Volatility Risk: SPLV demonstrates low volatility characteristics, as evidenced by a beta of 0.49, indicating it is historically approximately half as volatile as the broader market. Its one-year maximum drawdown of -9.23% is notably modest compared to major indices, reflecting a lower risk profile during market downturns. These metrics suggest the fund successfully achieves its objective of minimizing price fluctuations.

Other Risks: The fund exhibits no appreciable short interest, which eliminates the risk of a short squeeze or negative sentiment pressure from short sellers. However, while often highly liquid due to its structure, the concentration in low-volatility stocks could expose it to sector-specific risks and periods of underperformance when defensive strategies fall out of favor.

FAQs

Is SPLV a good stock to buy?

Based on the analysis, I hold a neutral view on SPLV. It is not positioned for strong growth, but it serves a specific defensive purpose. My opinion is based on its reliable protection during market downturns due to its low-volatility mandate, its tendency to underperform during strong bull markets or tech-led rallies, and the standalone 22.07 PE ratio which lacks sufficient context for a clear valuation call.
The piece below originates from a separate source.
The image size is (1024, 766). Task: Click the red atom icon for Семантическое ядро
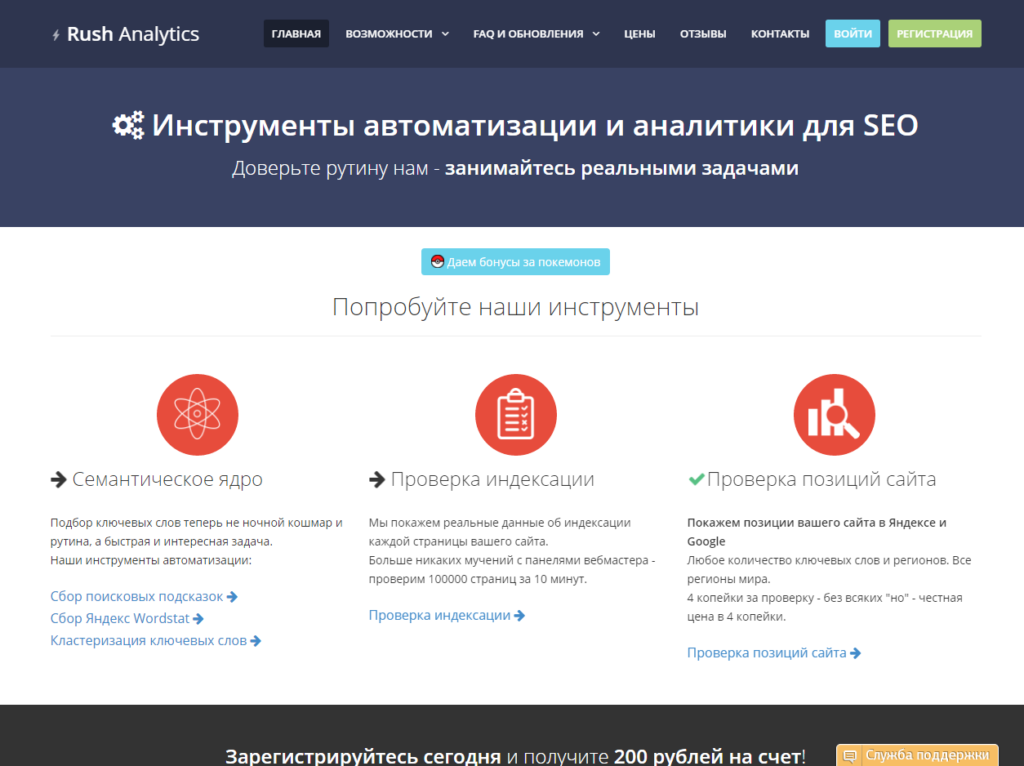click(197, 414)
This ETF is most suitable for risk-averse investors, those seeking portfolio diversification, or individuals focused on capital preservation rather than aggressive growth.

Is SPLV stock overvalued or undervalued?

Based on the available data, it is impossible to determine if SPLV is overvalued or undervalued. The sole metric, a trailing PE of 22.07, lacks critical context. A proper valuation requires comparison to an industry average or historical benchmarks for an ETF like SPLV, which are not provided. Furthermore, the absence of forward-looking metrics like the Forward PE or PEG ratio, which are essential for assessing growth expectations, makes any conclusive judgment unfeasible.
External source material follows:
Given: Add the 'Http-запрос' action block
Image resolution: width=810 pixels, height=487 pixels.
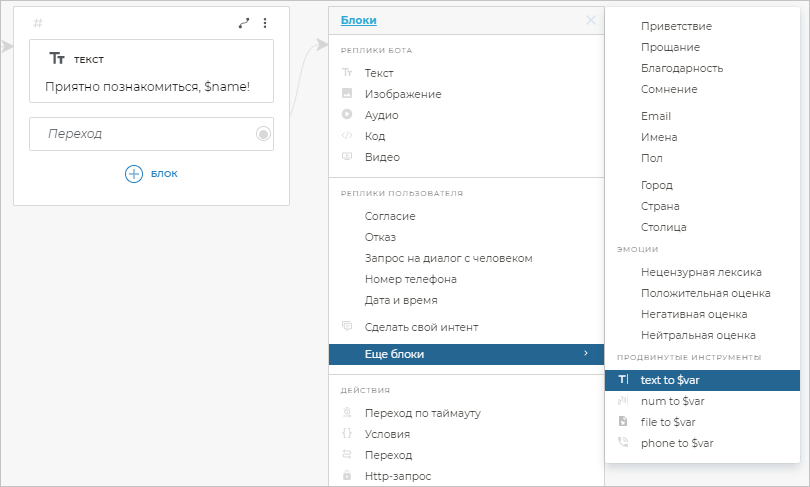Looking at the screenshot, I should click(398, 476).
What are the main risks of holding SPLV?

Based on the provided information, here are the key risks of holding SPLV:

1. Market Regime Risk: The fund is structurally positioned to underperform the broader market during strong bullish advances, as its defensive, low-volatility strategy inherently caps upside potential. 2. Sector Concentration Risk: The portfolio's concentration in low-volatility stocks exposes it to underperformance if these specific defensive sectors fall out of favor with investors. 3. Data Transparency Risk: The inability to conduct a fundamental analysis due to a complete lack of financial data prevents an assessment of the underlying holdings' financial health and operational stability.

What is the price forecast for SPLV in 2026?
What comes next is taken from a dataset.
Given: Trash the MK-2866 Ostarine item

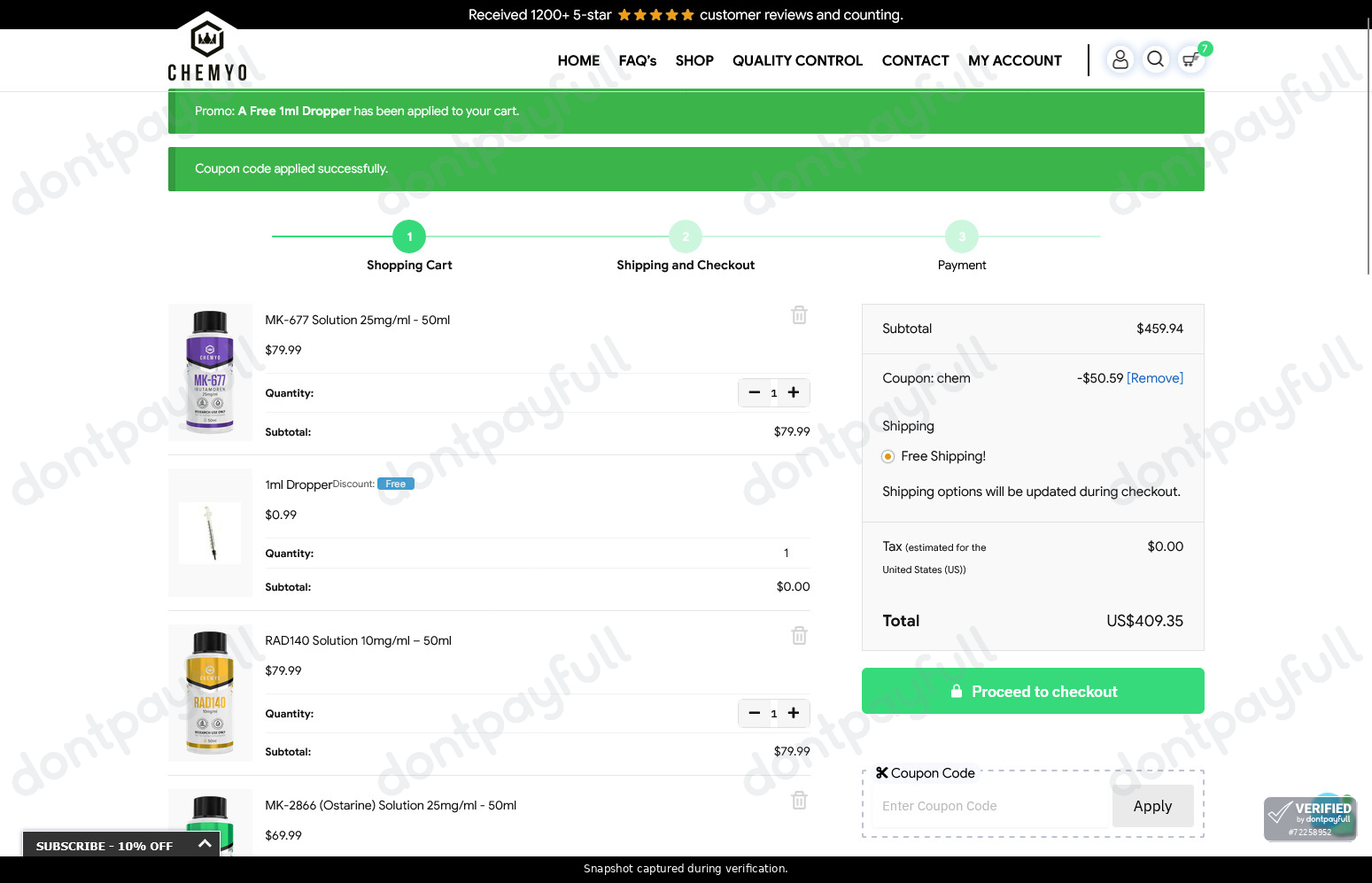Looking at the screenshot, I should (x=799, y=801).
Based on its mandate to hold low-volatility stocks, SPLV's primary driver will be demand for defensive positioning, which could rise with heightened market uncertainty or economic slowing. Key assumptions are that market cycles continue and the fund's strategy remains consistent. The forecast is highly uncertain as it is entirely dependent on future market sentiment, not company fundamentals. For 2026, a base-case target range is $75-$80, reflecting modest growth, while a bull case could reach $85-$90 if a significant risk-off environment materializes.